Supplied material START

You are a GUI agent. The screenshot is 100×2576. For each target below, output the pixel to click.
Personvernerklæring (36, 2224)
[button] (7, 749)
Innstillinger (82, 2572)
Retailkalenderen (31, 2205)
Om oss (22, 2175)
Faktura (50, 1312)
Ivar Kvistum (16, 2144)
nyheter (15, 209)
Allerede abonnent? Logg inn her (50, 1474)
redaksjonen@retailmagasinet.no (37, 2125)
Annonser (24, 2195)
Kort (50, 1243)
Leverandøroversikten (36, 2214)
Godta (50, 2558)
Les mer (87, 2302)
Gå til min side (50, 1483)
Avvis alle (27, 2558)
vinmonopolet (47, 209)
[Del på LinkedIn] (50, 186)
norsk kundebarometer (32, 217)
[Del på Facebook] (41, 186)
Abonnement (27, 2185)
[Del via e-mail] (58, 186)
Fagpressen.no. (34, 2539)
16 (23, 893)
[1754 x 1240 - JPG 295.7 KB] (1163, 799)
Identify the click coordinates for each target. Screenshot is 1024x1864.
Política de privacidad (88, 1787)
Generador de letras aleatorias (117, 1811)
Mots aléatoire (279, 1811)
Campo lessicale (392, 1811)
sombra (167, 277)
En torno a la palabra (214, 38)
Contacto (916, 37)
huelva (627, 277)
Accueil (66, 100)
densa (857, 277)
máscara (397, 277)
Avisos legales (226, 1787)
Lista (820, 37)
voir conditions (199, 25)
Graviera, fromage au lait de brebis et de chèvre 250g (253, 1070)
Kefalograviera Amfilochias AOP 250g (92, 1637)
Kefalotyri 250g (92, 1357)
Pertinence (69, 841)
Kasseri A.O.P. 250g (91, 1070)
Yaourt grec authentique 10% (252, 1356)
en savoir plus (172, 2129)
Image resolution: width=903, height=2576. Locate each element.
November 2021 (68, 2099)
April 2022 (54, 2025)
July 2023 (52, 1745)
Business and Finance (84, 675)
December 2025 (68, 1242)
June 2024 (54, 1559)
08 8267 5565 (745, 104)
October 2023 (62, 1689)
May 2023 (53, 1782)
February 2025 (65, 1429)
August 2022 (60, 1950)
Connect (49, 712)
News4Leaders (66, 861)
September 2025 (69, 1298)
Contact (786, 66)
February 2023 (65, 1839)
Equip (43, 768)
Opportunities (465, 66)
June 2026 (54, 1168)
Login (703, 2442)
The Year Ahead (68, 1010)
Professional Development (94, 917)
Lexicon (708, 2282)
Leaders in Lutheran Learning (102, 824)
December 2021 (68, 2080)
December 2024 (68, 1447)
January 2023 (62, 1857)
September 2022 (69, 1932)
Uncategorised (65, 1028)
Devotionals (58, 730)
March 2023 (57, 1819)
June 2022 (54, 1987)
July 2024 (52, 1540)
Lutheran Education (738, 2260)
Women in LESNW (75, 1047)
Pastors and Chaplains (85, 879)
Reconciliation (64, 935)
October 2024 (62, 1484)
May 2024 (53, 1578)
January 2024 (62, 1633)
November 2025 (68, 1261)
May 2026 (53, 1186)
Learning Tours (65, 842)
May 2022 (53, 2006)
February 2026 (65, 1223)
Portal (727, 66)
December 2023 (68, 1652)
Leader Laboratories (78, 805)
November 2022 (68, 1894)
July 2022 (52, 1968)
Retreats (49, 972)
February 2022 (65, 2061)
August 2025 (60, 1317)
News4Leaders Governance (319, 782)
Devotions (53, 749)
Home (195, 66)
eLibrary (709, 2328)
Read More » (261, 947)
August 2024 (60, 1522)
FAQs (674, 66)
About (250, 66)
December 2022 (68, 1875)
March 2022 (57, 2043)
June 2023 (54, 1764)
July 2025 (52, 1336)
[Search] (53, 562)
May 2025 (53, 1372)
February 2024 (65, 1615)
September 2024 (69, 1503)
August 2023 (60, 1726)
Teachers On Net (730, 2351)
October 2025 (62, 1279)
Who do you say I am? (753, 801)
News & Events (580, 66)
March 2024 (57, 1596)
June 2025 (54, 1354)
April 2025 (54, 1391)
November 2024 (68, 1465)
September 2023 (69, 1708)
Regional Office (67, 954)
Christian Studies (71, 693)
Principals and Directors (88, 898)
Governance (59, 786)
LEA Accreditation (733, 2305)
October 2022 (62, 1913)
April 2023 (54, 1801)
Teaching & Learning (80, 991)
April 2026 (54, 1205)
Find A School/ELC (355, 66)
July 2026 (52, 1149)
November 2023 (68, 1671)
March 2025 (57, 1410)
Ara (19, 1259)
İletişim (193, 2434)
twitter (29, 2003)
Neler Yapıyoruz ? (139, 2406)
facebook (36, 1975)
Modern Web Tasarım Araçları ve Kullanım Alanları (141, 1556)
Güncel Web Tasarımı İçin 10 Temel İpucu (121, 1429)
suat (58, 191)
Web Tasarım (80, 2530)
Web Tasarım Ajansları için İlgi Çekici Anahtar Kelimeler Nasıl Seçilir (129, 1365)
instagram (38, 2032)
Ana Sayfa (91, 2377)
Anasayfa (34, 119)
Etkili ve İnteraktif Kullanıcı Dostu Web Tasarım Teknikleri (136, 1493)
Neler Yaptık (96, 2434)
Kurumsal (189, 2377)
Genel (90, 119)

Supplied material END

What you should do
Give the number of lines in the entries above that contain the word "July", with no accompanying text.

Result of the exercise
5